DOKUMENTABSCHNITT:
Viele Themen, bei denen die US-Außenpolitik blockiert, hängen darüber hinaus mit Europa zusammen. So ist das Problem mit Guantánamo teilweise darauf zurückzuführen, dass sich die europäischen Regierungen weigerten, viele Häftlinge zu übernehmen. Manche befürworteten die Intensivierung des Kriegs in Afghanistan durch die USA, während sie ihrerseits planten, ihre Truppen abzuziehen.

Das Hauptargument, das Obama sowohl im Ausland als auch zu Hause zu seiner Verteidigung vorbringt ist, dass die Lage schlecht war, als er an die Macht kam und noch schlechter wäre, wenn er nicht weitermachen würde. Das stimmt. Die Erwartungen, die aus den blumigen Reden vor seiner Wahl herrührten, wurden jedoch bei Weitem nicht erfüllt. Inzwischen hört man wesentlich häufiger „Could be worse“ (Könnte schlimmer sein) als „Yes we can“ (Ja, wir können).

AUFGABENSTELLUNG:
Bitte schreiben Sie den Dokumentabschnitt oben vollständig und wortgetreu ab.

EXTRAHIERTE EINTRÄGE:
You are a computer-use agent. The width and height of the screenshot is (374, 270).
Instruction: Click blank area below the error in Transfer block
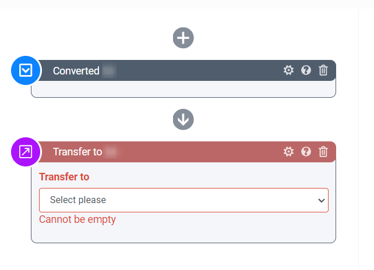184,234
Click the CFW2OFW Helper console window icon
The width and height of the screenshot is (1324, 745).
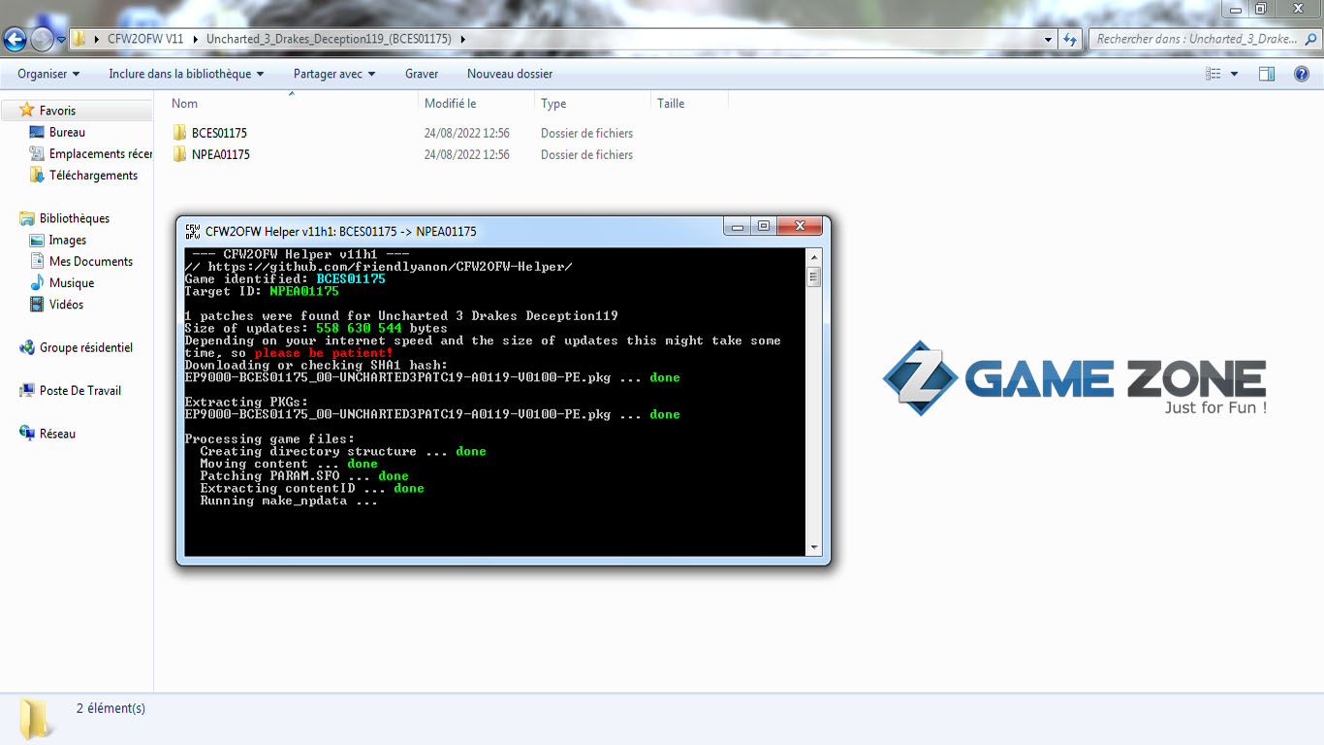click(193, 231)
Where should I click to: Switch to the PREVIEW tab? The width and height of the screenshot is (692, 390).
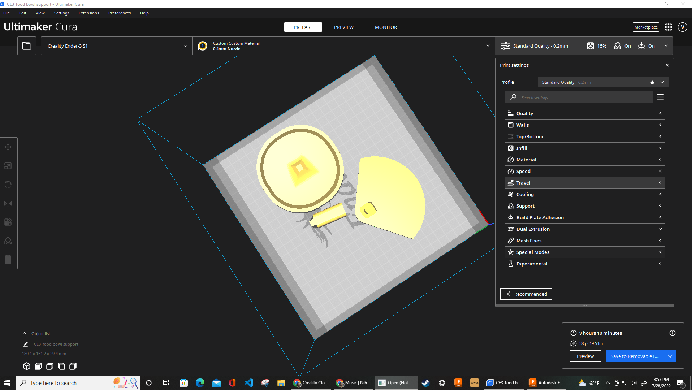[x=343, y=27]
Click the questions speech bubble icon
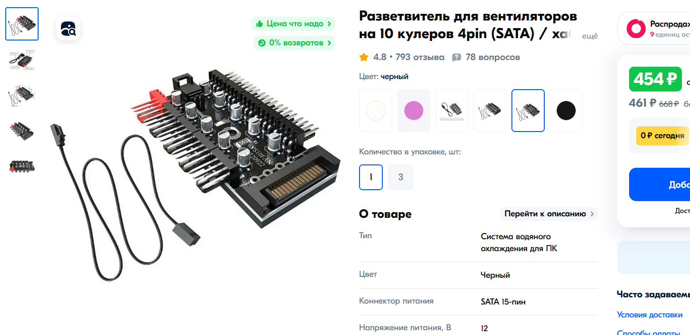The height and width of the screenshot is (335, 690). click(457, 58)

LÖSUNG:
Viele Themen, bei denen die US-Außenpolitik blockiert, hängen darüber hinaus mit Europa zusammen. So ist das Problem mit Guantánamo teilweise darauf zurückzuführen, dass sich die europäischen Regierungen weigerten, viele Häftlinge zu übernehmen. Manche befürworteten die Intensivierung des Kriegs in Afghanistan durch die USA, während sie ihrerseits planten, ihre Truppen abzuziehen.

Das Hauptargument, das Obama sowohl im Ausland als auch zu Hause zu seiner Verteidigung vorbringt ist, dass die Lage schlecht war, als er an die Macht kam und noch schlechter wäre, wenn er nicht weitermachen würde. Das stimmt. Die Erwartungen, die aus den blumigen Reden vor seiner Wahl herrührten, wurden jedoch bei Weitem nicht erfüllt. Inzwischen hört man wesentlich häufiger „Could be worse“ (Könnte schlimmer sein) als „Yes we can“ (Ja, wir können).